I read a very short review of the novel, a one line review, that just said ‘Not for the faint of heart’. You’ve talked about the aggressiveness of the book and some of the shocking imagery. Should we be making art for people who are faint of heart?

Missouri Williams

Art should be forceful in some way. It should leave you thinking about things, and if those things are uncomfortable or painful, then it’s even more necessary. We go to different books for different reasons. Often I’ll read something that isn’t particularly demanding because I know I’ll enjoy it in a straightforward and easy way, but we also go to art in order to have confrontation with the world and ourselves. Hopefully it’s one that we’re enriched by. The Doloriad is about important things. And I’ve never wanted to apologize for the way in which I saw fit to address those things. I think it’s important to see that kind of unhappiness and maybe it should hurt. Even if the methods I chose are flawed, that cruelty exists and that cruelty is part of our world. It’s something that we need to see and acknowledge.

Five Dials

The line ‘Nature hateth emptiness’ jumped out at me. Nature goes forward. People move forward, even though they might not know the best way to proceed.

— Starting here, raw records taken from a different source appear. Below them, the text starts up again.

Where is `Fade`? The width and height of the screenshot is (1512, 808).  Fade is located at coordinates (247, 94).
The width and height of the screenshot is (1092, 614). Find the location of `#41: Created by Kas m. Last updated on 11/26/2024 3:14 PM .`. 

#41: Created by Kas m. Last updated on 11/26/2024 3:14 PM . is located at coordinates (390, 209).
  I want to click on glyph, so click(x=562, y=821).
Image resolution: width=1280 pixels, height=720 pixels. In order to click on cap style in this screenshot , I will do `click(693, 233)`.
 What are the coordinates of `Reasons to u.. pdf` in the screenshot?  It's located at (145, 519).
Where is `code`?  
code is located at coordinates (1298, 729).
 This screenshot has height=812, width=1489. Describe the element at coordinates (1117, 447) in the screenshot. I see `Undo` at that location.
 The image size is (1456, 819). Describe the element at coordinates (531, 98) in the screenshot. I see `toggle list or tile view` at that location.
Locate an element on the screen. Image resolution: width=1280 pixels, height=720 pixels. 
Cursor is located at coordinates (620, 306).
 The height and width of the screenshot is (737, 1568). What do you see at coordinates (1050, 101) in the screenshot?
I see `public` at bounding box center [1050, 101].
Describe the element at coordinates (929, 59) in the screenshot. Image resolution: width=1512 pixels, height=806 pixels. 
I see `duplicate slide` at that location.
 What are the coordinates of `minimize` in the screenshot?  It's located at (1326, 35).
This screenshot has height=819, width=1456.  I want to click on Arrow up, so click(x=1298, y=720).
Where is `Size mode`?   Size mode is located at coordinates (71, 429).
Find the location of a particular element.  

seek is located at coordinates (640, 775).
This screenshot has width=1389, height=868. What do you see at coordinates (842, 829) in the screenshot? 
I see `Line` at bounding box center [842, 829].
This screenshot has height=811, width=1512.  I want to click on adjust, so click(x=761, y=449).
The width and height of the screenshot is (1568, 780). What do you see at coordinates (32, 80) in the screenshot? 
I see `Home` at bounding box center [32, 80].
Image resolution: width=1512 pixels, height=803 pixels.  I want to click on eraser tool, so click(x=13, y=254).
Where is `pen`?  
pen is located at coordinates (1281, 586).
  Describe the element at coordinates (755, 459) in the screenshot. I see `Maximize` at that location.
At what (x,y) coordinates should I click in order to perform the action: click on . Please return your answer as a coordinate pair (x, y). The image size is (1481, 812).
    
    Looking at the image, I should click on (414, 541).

Where did that line come from?

Missouri Williams

It’s actually a mangled quote from a poem by Andrew Marvel, but I can’t remember which one. But this seems appropriate because no one in the novel can remember where things come from either. Anyway, their Uncle remembers it in that form, and thinks that it is a powerful truth. It was an idea that really interested me. Even when they have nothing to hope for and are trapped in this unbearably hostile reality, some blind, mechanical instinct keeps people going, keeps them producing, and the whole world kind of lurches forward alongside them.

Five Dials

I sense a little bit of hope. Life will continue in some form.

Missouri Williams

I think The Doloriad is a hopeful novel. It probably doesn’t strike many people as being that way. But at the end there is some kind of reconciliation between different ways of seeing, and you have a sense that for the next generation — and this is the most hopeful ending of all — maybe things will be different. Once the Matriarch’s imperative to conquer and crush has been discarded, there is space for a new and more inclusive way of being, one that does away with the hierarchies of the past. Something is opened up. So yes, I do see The Doloriad as hopeful.